===== Records for the exercise =====

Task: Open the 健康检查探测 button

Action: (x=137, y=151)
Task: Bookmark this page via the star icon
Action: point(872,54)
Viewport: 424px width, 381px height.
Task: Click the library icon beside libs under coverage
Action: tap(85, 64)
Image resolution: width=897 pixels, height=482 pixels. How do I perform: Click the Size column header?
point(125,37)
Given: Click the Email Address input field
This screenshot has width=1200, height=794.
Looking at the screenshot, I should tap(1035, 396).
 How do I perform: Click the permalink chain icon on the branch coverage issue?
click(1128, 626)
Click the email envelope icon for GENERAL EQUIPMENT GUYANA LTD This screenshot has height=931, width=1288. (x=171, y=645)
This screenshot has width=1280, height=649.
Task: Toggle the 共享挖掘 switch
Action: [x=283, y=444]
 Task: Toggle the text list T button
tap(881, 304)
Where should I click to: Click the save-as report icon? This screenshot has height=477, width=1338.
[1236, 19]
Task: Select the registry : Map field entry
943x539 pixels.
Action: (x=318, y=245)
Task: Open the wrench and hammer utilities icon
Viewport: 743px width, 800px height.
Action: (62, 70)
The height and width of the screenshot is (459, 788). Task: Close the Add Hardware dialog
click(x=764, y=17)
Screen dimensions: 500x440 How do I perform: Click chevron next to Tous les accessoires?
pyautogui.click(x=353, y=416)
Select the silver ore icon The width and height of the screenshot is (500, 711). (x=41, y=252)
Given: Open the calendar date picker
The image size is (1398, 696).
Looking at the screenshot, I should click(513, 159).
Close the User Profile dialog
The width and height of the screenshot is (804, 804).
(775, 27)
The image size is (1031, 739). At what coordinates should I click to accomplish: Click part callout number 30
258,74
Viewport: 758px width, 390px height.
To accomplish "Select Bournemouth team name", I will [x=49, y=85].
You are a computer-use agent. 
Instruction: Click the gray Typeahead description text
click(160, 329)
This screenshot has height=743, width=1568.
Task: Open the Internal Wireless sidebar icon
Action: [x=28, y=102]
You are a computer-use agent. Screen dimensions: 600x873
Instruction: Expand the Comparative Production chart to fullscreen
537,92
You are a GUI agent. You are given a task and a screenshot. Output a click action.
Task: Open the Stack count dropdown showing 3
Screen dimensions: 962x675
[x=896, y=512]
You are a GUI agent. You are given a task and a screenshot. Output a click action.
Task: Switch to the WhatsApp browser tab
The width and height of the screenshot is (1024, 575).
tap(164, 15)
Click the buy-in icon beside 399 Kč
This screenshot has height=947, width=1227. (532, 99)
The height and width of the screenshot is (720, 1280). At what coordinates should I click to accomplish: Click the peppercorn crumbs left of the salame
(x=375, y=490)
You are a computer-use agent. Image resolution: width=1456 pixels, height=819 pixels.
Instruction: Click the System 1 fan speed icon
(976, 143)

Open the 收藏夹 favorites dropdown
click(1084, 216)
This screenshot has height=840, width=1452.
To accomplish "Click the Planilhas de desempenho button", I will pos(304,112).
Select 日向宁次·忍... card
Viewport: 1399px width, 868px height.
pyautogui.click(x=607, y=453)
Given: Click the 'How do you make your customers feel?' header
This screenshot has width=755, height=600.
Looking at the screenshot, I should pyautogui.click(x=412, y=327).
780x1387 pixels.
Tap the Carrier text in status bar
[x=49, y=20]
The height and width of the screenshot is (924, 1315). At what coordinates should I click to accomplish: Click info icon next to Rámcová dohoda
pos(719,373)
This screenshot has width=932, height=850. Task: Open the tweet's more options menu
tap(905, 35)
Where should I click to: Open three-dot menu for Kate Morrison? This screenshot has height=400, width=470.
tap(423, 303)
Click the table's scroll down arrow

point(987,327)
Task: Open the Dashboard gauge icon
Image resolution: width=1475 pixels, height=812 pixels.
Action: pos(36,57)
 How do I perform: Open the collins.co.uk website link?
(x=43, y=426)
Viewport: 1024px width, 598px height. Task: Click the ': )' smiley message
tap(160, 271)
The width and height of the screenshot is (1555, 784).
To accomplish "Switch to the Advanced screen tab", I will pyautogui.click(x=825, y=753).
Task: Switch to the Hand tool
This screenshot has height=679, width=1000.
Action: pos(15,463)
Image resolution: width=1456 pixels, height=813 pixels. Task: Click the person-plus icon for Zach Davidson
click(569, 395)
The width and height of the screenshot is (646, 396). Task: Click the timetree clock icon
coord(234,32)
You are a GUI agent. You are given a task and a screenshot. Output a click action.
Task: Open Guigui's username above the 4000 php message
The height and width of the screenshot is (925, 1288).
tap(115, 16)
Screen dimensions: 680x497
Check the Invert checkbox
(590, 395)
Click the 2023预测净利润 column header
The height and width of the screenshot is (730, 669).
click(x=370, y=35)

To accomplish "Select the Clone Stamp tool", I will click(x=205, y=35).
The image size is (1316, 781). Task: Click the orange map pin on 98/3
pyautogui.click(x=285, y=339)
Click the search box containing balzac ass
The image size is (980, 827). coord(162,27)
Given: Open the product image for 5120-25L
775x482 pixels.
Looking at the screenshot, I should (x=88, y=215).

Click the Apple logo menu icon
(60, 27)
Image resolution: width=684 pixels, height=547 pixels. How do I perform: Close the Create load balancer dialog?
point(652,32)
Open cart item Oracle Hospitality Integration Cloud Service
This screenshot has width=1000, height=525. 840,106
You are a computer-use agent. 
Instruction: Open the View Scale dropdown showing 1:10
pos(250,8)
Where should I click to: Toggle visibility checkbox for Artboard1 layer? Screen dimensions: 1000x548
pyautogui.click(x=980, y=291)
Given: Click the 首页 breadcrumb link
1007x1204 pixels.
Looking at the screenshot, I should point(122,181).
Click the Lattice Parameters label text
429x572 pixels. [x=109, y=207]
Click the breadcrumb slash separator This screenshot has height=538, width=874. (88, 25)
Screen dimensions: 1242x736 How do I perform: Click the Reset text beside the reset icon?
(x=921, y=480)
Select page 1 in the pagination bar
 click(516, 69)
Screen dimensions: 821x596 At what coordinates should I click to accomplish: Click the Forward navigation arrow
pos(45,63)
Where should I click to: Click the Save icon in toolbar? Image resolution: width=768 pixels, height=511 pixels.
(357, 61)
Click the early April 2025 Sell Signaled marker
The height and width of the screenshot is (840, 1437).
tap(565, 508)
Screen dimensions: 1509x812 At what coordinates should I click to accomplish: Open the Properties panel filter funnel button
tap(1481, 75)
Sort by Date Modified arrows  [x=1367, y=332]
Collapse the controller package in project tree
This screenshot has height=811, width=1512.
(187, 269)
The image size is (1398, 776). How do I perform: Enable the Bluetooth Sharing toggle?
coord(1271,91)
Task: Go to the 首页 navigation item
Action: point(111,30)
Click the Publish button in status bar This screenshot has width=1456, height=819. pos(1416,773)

=====

## [Exercise]
Output the entries above in their entirety, exactly as written.

## [Completed exercise]
Task: Open the 健康检查探测 button

Action: (x=137, y=151)
Task: Bookmark this page via the star icon
Action: point(872,54)
Viewport: 424px width, 381px height.
Task: Click the library icon beside libs under coverage
Action: tap(85, 64)
Image resolution: width=897 pixels, height=482 pixels. How do I perform: Click the Size column header?
point(125,37)
Given: Click the Email Address input field
This screenshot has width=1200, height=794.
Looking at the screenshot, I should tap(1035, 396).
 How do I perform: Click the permalink chain icon on the branch coverage issue?
click(1128, 626)
Click the email envelope icon for GENERAL EQUIPMENT GUYANA LTD This screenshot has height=931, width=1288. (x=171, y=645)
This screenshot has width=1280, height=649.
Task: Toggle the 共享挖掘 switch
Action: [x=283, y=444]
 Task: Toggle the text list T button
tap(881, 304)
Where should I click to: Click the save-as report icon? This screenshot has height=477, width=1338.
[1236, 19]
Task: Select the registry : Map field entry
943x539 pixels.
Action: (x=318, y=245)
Task: Open the wrench and hammer utilities icon
Viewport: 743px width, 800px height.
Action: (62, 70)
The height and width of the screenshot is (459, 788). Task: Close the Add Hardware dialog
click(x=764, y=17)
Screen dimensions: 500x440 How do I perform: Click chevron next to Tous les accessoires?
pyautogui.click(x=353, y=416)
Select the silver ore icon The width and height of the screenshot is (500, 711). (x=41, y=252)
Given: Open the calendar date picker
The image size is (1398, 696).
Looking at the screenshot, I should click(513, 159).
Close the User Profile dialog
The width and height of the screenshot is (804, 804).
(775, 27)
The image size is (1031, 739). At what coordinates should I click to accomplish: Click part callout number 30
258,74
Viewport: 758px width, 390px height.
To accomplish "Select Bournemouth team name", I will [x=49, y=85].
You are a computer-use agent. 
Instruction: Click the gray Typeahead description text
click(160, 329)
This screenshot has height=743, width=1568.
Task: Open the Internal Wireless sidebar icon
Action: [x=28, y=102]
You are a computer-use agent. Screen dimensions: 600x873
Instruction: Expand the Comparative Production chart to fullscreen
537,92
You are a GUI agent. You are given a task and a screenshot. Output a click action.
Task: Open the Stack count dropdown showing 3
Screen dimensions: 962x675
[x=896, y=512]
You are a GUI agent. You are given a task and a screenshot. Output a click action.
Task: Switch to the WhatsApp browser tab
The width and height of the screenshot is (1024, 575).
tap(164, 15)
Click the buy-in icon beside 399 Kč
This screenshot has height=947, width=1227. (532, 99)
The height and width of the screenshot is (720, 1280). At what coordinates should I click to accomplish: Click the peppercorn crumbs left of the salame
(x=375, y=490)
You are a computer-use agent. Image resolution: width=1456 pixels, height=819 pixels.
Instruction: Click the System 1 fan speed icon
(976, 143)

Open the 收藏夹 favorites dropdown
click(1084, 216)
This screenshot has height=840, width=1452.
To accomplish "Click the Planilhas de desempenho button", I will pos(304,112).
Select 日向宁次·忍... card
Viewport: 1399px width, 868px height.
pyautogui.click(x=607, y=453)
Given: Click the 'How do you make your customers feel?' header
This screenshot has width=755, height=600.
Looking at the screenshot, I should pyautogui.click(x=412, y=327).
780x1387 pixels.
Tap the Carrier text in status bar
[x=49, y=20]
The height and width of the screenshot is (924, 1315). At what coordinates should I click to accomplish: Click info icon next to Rámcová dohoda
pos(719,373)
This screenshot has width=932, height=850. Task: Open the tweet's more options menu
tap(905, 35)
Where should I click to: Open three-dot menu for Kate Morrison? This screenshot has height=400, width=470.
tap(423, 303)
Click the table's scroll down arrow

point(987,327)
Task: Open the Dashboard gauge icon
Image resolution: width=1475 pixels, height=812 pixels.
Action: pos(36,57)
 How do I perform: Open the collins.co.uk website link?
(x=43, y=426)
Viewport: 1024px width, 598px height. Task: Click the ': )' smiley message
tap(160, 271)
The width and height of the screenshot is (1555, 784).
To accomplish "Switch to the Advanced screen tab", I will pyautogui.click(x=825, y=753).
Task: Switch to the Hand tool
This screenshot has height=679, width=1000.
Action: pos(15,463)
Image resolution: width=1456 pixels, height=813 pixels. Task: Click the person-plus icon for Zach Davidson
click(569, 395)
The width and height of the screenshot is (646, 396). Task: Click the timetree clock icon
coord(234,32)
You are a GUI agent. You are given a task and a screenshot. Output a click action.
Task: Open Guigui's username above the 4000 php message
The height and width of the screenshot is (925, 1288).
tap(115, 16)
Screen dimensions: 680x497
Check the Invert checkbox
(590, 395)
Click the 2023预测净利润 column header
The height and width of the screenshot is (730, 669).
click(x=370, y=35)

To accomplish "Select the Clone Stamp tool", I will click(x=205, y=35).
The image size is (1316, 781). Task: Click the orange map pin on 98/3
pyautogui.click(x=285, y=339)
Click the search box containing balzac ass
The image size is (980, 827). coord(162,27)
Given: Open the product image for 5120-25L
775x482 pixels.
Looking at the screenshot, I should (x=88, y=215).

Click the Apple logo menu icon
(60, 27)
Image resolution: width=684 pixels, height=547 pixels. How do I perform: Close the Create load balancer dialog?
point(652,32)
Open cart item Oracle Hospitality Integration Cloud Service
This screenshot has width=1000, height=525. 840,106
You are a computer-use agent. 
Instruction: Open the View Scale dropdown showing 1:10
pos(250,8)
Where should I click to: Toggle visibility checkbox for Artboard1 layer? Screen dimensions: 1000x548
pyautogui.click(x=980, y=291)
Given: Click the 首页 breadcrumb link
1007x1204 pixels.
Looking at the screenshot, I should point(122,181).
Click the Lattice Parameters label text
429x572 pixels. [x=109, y=207]
Click the breadcrumb slash separator This screenshot has height=538, width=874. (88, 25)
Screen dimensions: 1242x736 How do I perform: Click the Reset text beside the reset icon?
(x=921, y=480)
Select page 1 in the pagination bar
 click(516, 69)
Screen dimensions: 821x596 At what coordinates should I click to accomplish: Click the Forward navigation arrow
pos(45,63)
Where should I click to: Click the Save icon in toolbar? Image resolution: width=768 pixels, height=511 pixels.
(357, 61)
Click the early April 2025 Sell Signaled marker
The height and width of the screenshot is (840, 1437).
tap(565, 508)
Screen dimensions: 1509x812 At what coordinates should I click to accomplish: Open the Properties panel filter funnel button
tap(1481, 75)
Sort by Date Modified arrows  [x=1367, y=332]
Collapse the controller package in project tree
This screenshot has height=811, width=1512.
(187, 269)
The image size is (1398, 776). How do I perform: Enable the Bluetooth Sharing toggle?
coord(1271,91)
Task: Go to the 首页 navigation item
Action: point(111,30)
Click the Publish button in status bar This screenshot has width=1456, height=819. pos(1416,773)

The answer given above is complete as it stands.